Brunetti sonrió y abrió las manos como si quisiera desprenderse de los dedos.

– Eso es lo que no sé y por eso he venido. Puesto que el avvocato Trevisan le había confiado sus asuntos financieros, he pensado que quizá usted supiera si alguno de sus clientes podía estar… ¿cómo le diría…?, descontento del signor Trevisan.

– ¿Descontento, comisario?

Brunetti se miró las rodillas como el que, una vez más, ha tropezado con el escollo de su impericia lingüística, un individuo del que Lotto podría pensar tranquilamente que no debía de ser menos inepto como policía.

Lotto dijo, rompiendo el silencio que se dilataba:

– Lo siento, pero sigo sin comprender. -Brunetti observó complacido cómo su interlocutor forzaba la nota de la sinceridad al simular confusión, ya que ello indicaba que Lotto creía estar frente a un hombre insensible a la sutileza o la complejidad.

– Verá, signor Lotto, puesto que no tenemos móvil para esta muerte… -empezó Brunetti.

– ¿No fue el robo el móvil? -interrumpió Lotto alzando las cejas.

– No se llevaron nada.

– ¿No es posible que el ladrón huyera al oír acercarse a alguien?

Brunetti otorgó a esta sugerencia la atención que hubiera merecido si nadie la hubiera formulado antes, que era lo que él deseaba que Lotto creyera.

– Es posible, supongo -dijo Brunetti, como si hablara a un igual.

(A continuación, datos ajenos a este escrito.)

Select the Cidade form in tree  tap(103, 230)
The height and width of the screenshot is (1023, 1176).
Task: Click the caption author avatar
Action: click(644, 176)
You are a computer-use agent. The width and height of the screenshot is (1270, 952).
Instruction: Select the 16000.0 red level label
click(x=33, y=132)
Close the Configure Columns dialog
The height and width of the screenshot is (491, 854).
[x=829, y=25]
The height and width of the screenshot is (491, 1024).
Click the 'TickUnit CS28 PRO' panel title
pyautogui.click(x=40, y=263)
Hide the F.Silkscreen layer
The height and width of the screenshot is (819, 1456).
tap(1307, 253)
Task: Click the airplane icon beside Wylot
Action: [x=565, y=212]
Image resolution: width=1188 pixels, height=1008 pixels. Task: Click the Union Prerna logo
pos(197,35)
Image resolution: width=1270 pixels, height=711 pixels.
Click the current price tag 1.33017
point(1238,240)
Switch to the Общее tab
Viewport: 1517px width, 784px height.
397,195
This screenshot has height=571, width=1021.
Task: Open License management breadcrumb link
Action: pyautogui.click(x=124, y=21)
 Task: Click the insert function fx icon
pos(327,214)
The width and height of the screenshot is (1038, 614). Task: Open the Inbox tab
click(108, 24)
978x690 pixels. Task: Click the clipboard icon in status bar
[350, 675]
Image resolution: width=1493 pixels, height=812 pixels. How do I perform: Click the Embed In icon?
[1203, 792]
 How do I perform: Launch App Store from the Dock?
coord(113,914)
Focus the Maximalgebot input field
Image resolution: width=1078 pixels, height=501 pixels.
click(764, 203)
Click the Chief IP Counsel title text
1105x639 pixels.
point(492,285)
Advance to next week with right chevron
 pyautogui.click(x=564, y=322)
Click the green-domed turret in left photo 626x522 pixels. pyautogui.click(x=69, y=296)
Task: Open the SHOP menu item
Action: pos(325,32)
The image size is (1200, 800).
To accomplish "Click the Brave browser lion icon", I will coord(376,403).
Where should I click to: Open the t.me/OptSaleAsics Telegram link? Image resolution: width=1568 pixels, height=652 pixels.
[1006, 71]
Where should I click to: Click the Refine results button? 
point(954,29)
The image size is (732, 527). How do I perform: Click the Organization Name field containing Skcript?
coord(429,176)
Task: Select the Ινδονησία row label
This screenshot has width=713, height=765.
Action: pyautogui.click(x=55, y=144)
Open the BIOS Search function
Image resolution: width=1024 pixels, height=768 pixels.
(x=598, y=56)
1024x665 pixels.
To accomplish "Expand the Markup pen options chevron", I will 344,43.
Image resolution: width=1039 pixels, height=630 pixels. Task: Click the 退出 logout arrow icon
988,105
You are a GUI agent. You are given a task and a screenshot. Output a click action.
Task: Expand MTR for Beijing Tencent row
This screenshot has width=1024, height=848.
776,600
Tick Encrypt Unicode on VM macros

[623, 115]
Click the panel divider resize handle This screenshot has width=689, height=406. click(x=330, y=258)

Asintió, sopesando esta nueva posibilidad. Después, con machacona insistencia, volvió a la primera idea-. ¿Y si no fuera así? ¿Y si se tratara de un asesinato premeditado? En tal caso, el móvil podría estar en su vida profesional. -Brunetti se preguntaba si Lotto cortaría la lenta deriva de su pensamiento antes de que llegara a la siguiente posibilidad: que el móvil radicara en la vida privada de Trevisan.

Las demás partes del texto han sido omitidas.